Text provided:

Cable cars offered several advantages over horse-drawn streetcars. They were clean and quiet; since their motive power came from a remotely located engine, the only noise they emitted was the high-pitched ring of the cable moving through its conduit. Horses tended to foul the streets and were spooked easily. More importantly from a development perspective, cable cars could scale the steep slopes of Bunker Hill and other hilly terrain that had previously boxed in the city's growth. Horses struggled to pull streetcars from a complete stop even on slight grades.

It's no surprise, then, that the driving force behind L.A.'s first cable railways were real estate speculators invested in hilly land. Hilltop subdivisions could be the city's most profitable, but only if prospective residents could rely on easy transportation between their houses and the city center below.

After purchasing a large tract of land west of Bunker Hill, the Los Angeles Improvement Company financed construction of the Second Street Cable Railway as a means of promoting its Crown Hill subdivision. To build the railways, workers extended Second Street beyond Hill Street, where it had previously come to end at a the foot of a steep cliff. Deep cuts through the rolling hills helped moderate the slope, but the line still boasted the steepest stretch of cable car railway in the nation.

Starting at Spring Street, the line ran west to Crown Hill, located near the present-day intersection of Second and Glendale. To move some 1,400 lots, the Los Angeles Improvement Company advertised "Pure Air - No Fogs - Cheap Lots in the Western Addition of the Cable Road." Mechanical problems plagued the line, though, and it closed for good after an 1889 storm buried part of the railway in twenty feet of mud.

The city's second mechanical streetcar line, the Temple Street Cable Railway, opened on July 14, 1886. Backed by land speculator Prudent Beaudry, who first developed Bunker Hill in the late 1860s, the Temple Street line extended 8,725 feet between Spring Street and Belmont Avenue. There, the streetcar line fueled the growth of Angeleno Heights (today spelled "Angelino Heights"), an early suburb promoted by Beaudry and his brother Victor. "Have a house in the hills!" encouraged the Beaudrys' marketing materials, which advertised the subdivision's street railway link. "Stop paying rent in the Valley!"

A third cable car system, the Los Angeles Cable Railway, arrived in 1889. By far the most ambitious of the three, the railway included two separate lines that snaked through much of the city. The first featured a soaring viaduct over the Los Angeles River and Southern Pacific railyard, stretching from East Los Angeles (today, Lincoln Heights) to Jefferson and Grand. The other extended between Westlake (today, MacArthur) Park and Boyle Heights.

The task: Please say whether each statement agrees with the text on Los Angeles cable cars, answering yes or no and quoting the words of the text that decide it. 1. The Temple Street Cable Railway opened in 1886. 2. Horses could easily pull streetcars from a stop on slight grades. 3. The Los Angeles Cable Railway consisted of a single line. The material after this point is separate from the text above.

Data:
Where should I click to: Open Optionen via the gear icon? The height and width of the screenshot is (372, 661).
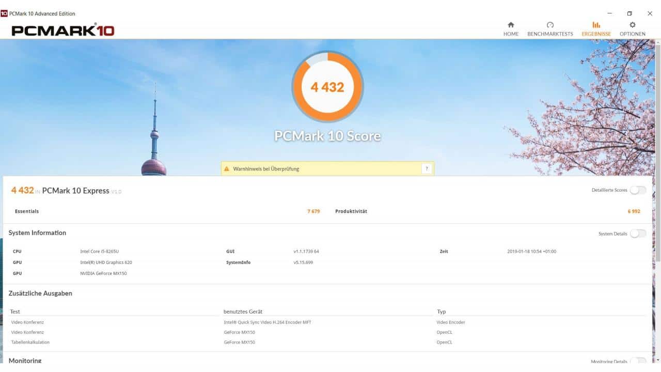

Response for this exercise:
1. Yes: "The city's second mechanical streetcar line, the Temple Street Cable Railway, opened on July 14, 1886."
2. No: "Horses struggled to pull streetcars from a complete stop even on slight grades."
3. No: "the railway included two separate lines that snaked through much of the city."